Each test contains multiple test cases. The first line contains the number of test cases $ t $ ( $ 1 \le t \le 1000 $ ). The description of the test cases follows. The first line contains a single integer $ n $ ( $ 1 \le n \le 100 $ ) — the number of elements in the array $ a $ . The second line contains $ n $ integers $ a_1, a_2, \ldots, a_n $ ( $ 1 \le a_i \le 100 $ ) — the elements of the target array $ a $ .

For each test case, output a single integer — the minimum number of operations required.

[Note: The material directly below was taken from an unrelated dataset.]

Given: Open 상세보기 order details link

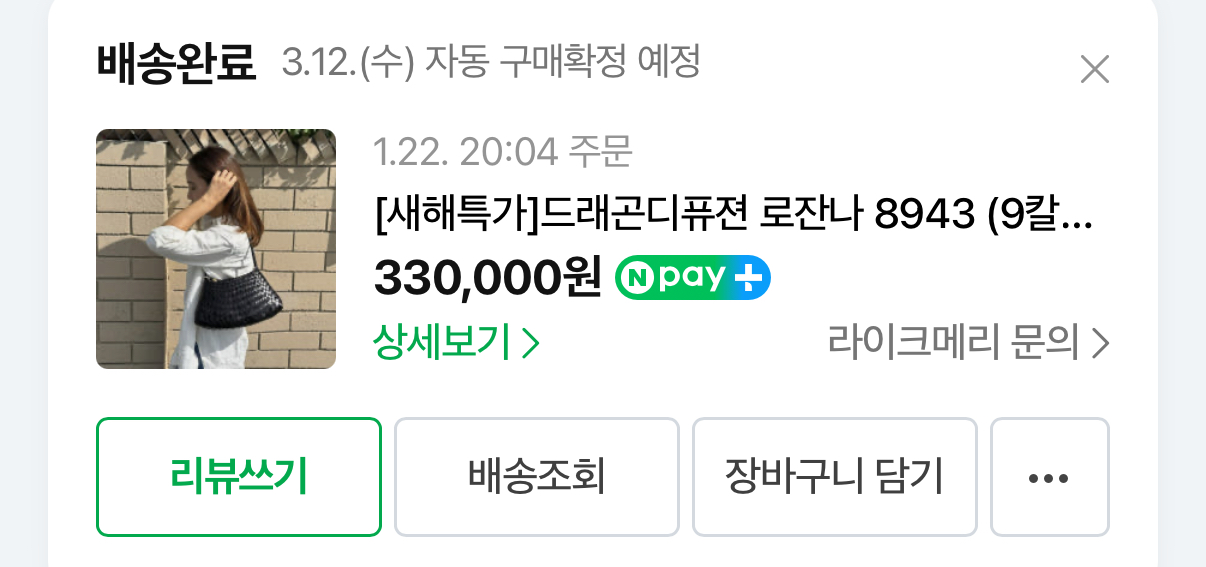Looking at the screenshot, I should click(x=456, y=343).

Explanation of the first test case: The target array is $ [1, 1, 3] $ . A possible sequence of 3 operations (which is the minimum) is: 1. Initially, the array is $ [0, 0, 0] $ . After an Increase operation with $ x = 2 $ , the array becomes $ [2, 2, 2] $ . 2. Next, after a Smash operation on the first two elements, the array becomes $ [0, 0, 2] $ . 3. Finally, after an Increase operation with $ x = 1 $ , the array becomes $ [1, 1, 3] $ . We used $ 2 $ Increase operations and $ 1 $ Smash operation for a total of $ 3 $ operations. Explanation of the second test case: The target array is $ [100] $ . A single Increase operation with $ x = 100 $ gives the target array.